A bunch of stuff caught our eye over the last month or so making us think it was time to bring back our semi-regular Pleasures postings. Some of these recommendations we’ve read, watched or listened to already; others we just think you’ll share our curiosity for. Hope you find something you like:
Lives in a Landscape: An Occasional Island. Episode 2 of 4. Scheduled for broadcast on Radio 4 at 11am on Wednesday. This, I’m looking forward to. I have a fascination for the Somerset Levels (the name of our record label may have been something of a clue) which one day I will sate by actually paying them a visit. Until then, I’ll look at the photography of George Wright, read the words of James Crowden and tune in to this programme. More information here.
The Listeners. BBC Radio 4. Produced by Sarah Blunt. Featuring five people who all ‘listen for living’. Episode 1 can be listened to here and episode 2 is scheduled to broadcast at 11am next Tuesday. More programme information can be found here.
The Echo Chamber: The Body. Producer: Tim Dee. Episode 1 of 4. First broadcast on BBC Radio 4 on Sunday and now on the iPlayer.
The BBC website says: A new programme introduced by Paul Farley featuring the best of poetry now. The first in the series looks at the body in question – the shapes of poems and the people in them. How does a poet decide on the form of their poem? What do different poetic forms do the subject of a poem? The programme travels the country and anatomises its poetic body. With found poems and field-notes, a diary of failure and success, the sound of the world being taken down in rhyme, and a look into a hive of dead bees in midwinter. With new poems from Sean Borodale, Don Paterson and Alice Oswald.

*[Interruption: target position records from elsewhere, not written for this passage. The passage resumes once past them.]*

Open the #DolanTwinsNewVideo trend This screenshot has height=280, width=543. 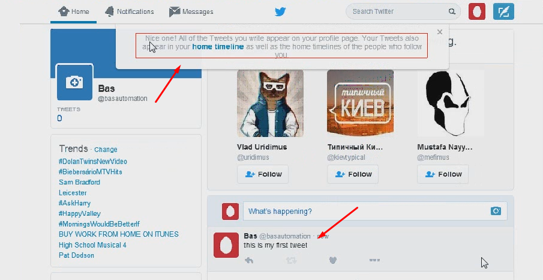[x=93, y=162]
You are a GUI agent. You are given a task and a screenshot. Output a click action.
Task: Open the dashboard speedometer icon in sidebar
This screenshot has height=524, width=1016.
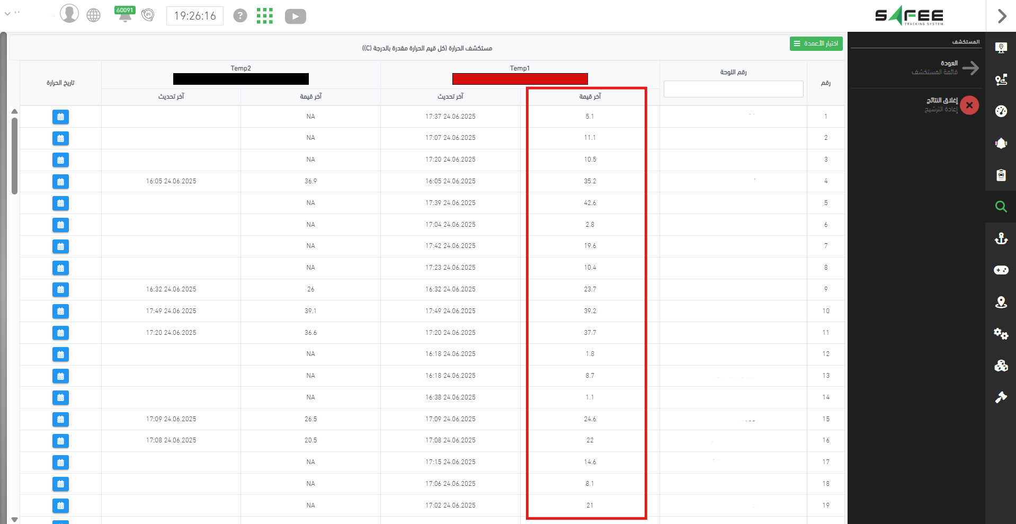click(x=1001, y=111)
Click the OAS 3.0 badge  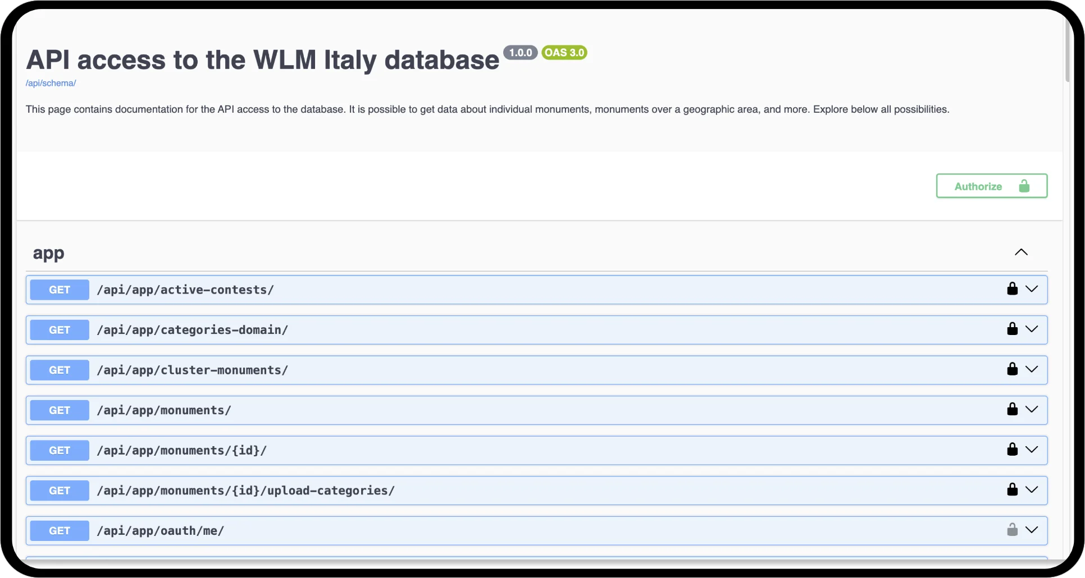point(564,52)
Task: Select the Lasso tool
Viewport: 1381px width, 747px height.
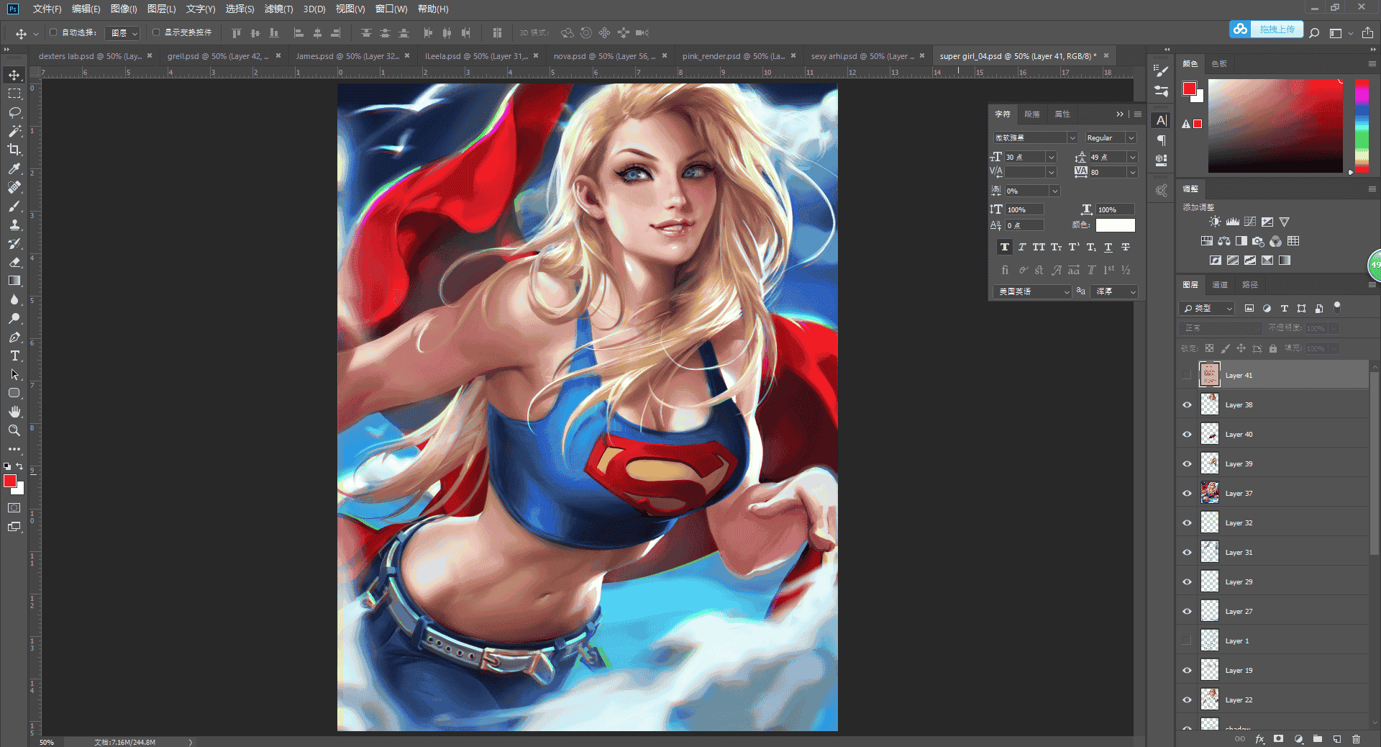Action: [14, 112]

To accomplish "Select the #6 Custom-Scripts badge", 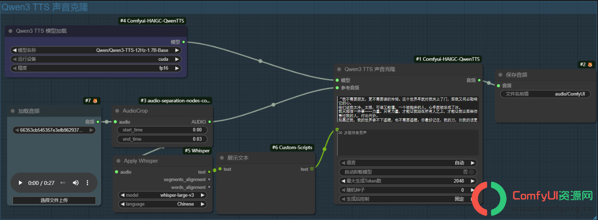I will 292,147.
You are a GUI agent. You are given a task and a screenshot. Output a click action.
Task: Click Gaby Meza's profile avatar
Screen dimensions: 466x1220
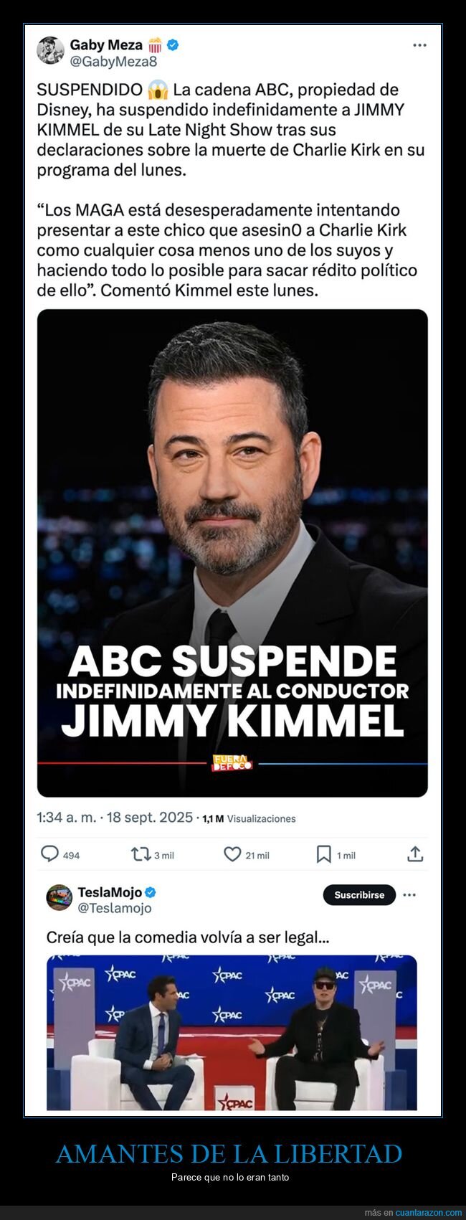(x=51, y=51)
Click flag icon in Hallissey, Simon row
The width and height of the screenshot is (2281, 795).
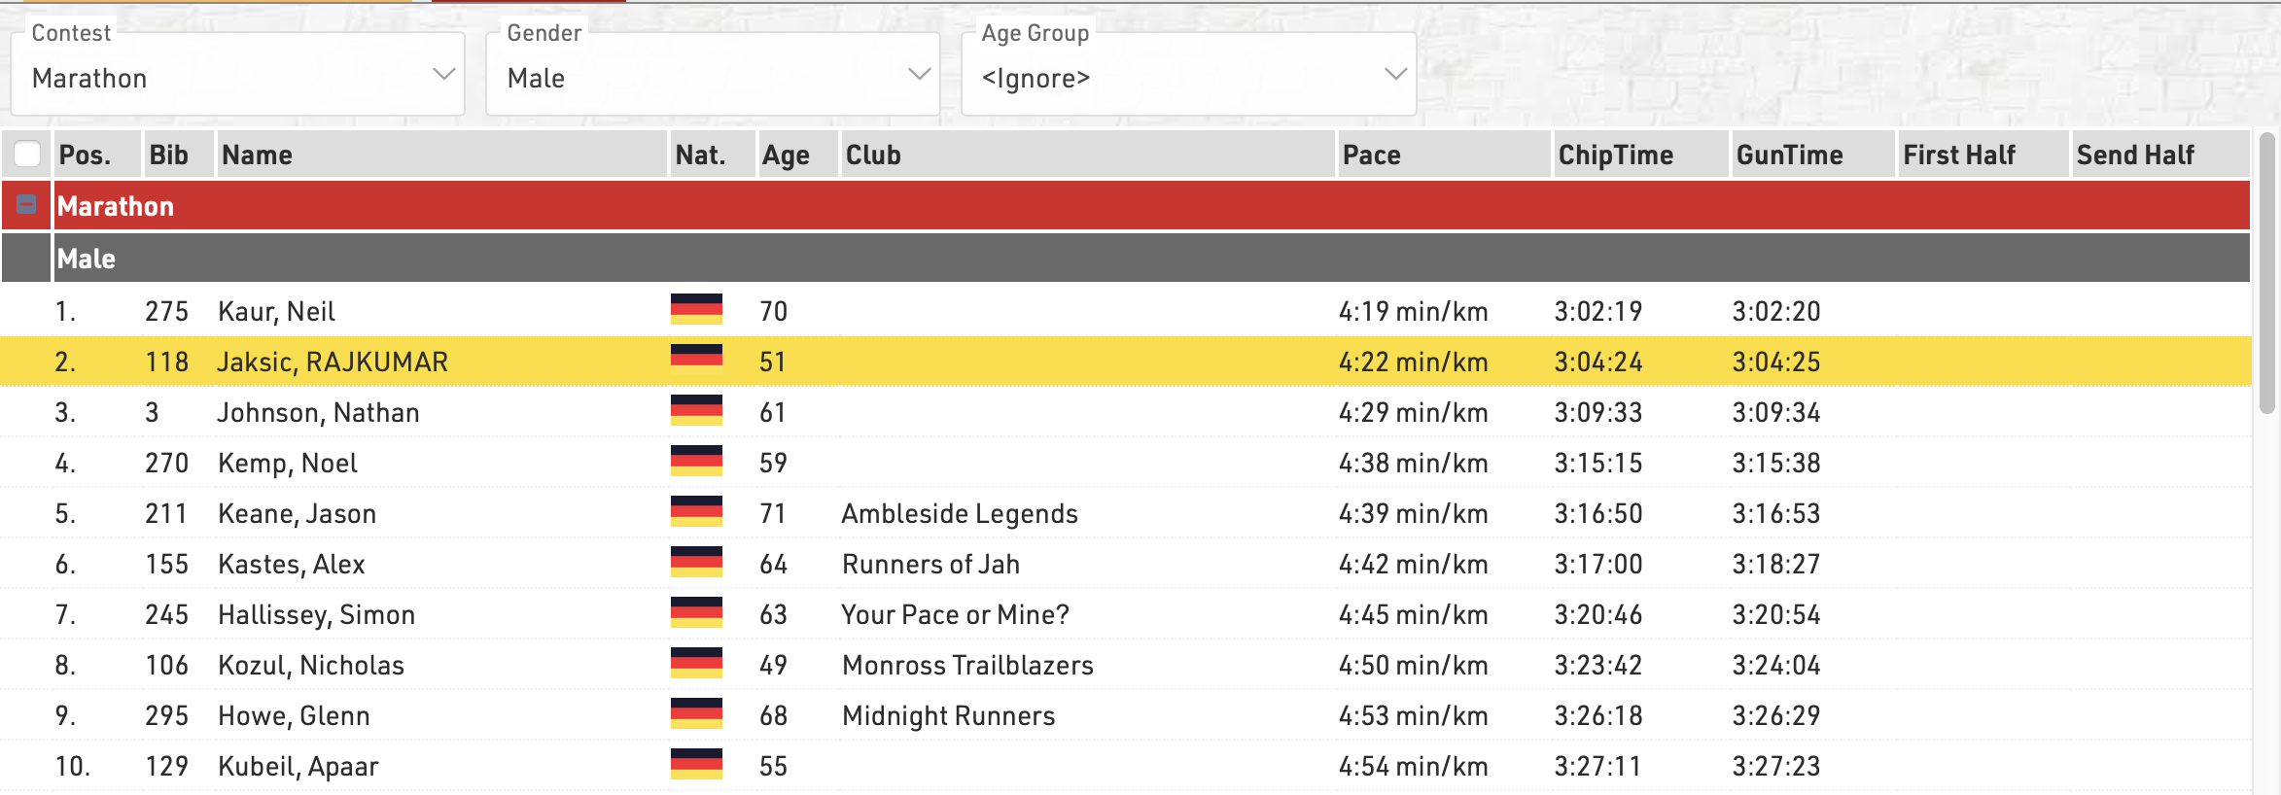[x=696, y=612]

An interview with Judith Schalansky, creator of the perennial Caught by the River favourite, Atlas of Remote Islands, on the new on-line journal, The Island Review.
The latest run of documentaries in the Storyville series on BBC 4 has been outstanding. Too hard – and pointless – to single just one out but I watched Expedition to the End of the World this afternoon and it’s pretty mindblowing stuff. It’s on the iPlayer for another seven days.
Part Ghost Box, part Framley Examiner, part TV Go Home, the Scarfolk Council website is an absolutely loopy hauntological trip where the ’70s are viewed through a cracked kaleidoscope. A proper visual treasure trove that rewards repeat visits with ever more bizarre postings.
8 Underground Rivers: Rivers run underground all over the world. These occur naturally in cave systems, and have been known since antiquity, as evidenced in legendary myths of underground waterways such as the River Styx which forms the boundary between Earth and Hades. But this is about subterranean rivers that were once open to the sunlight and were buried by human hands (or heavy machinery). This happens when cities are built overtop, when wetlands are drained, and when existing waterways are consolidated and hidden to give people and their infrastructures more room to grow or move. In some of those places, people don’t even realize there’s a river running underneath their homes.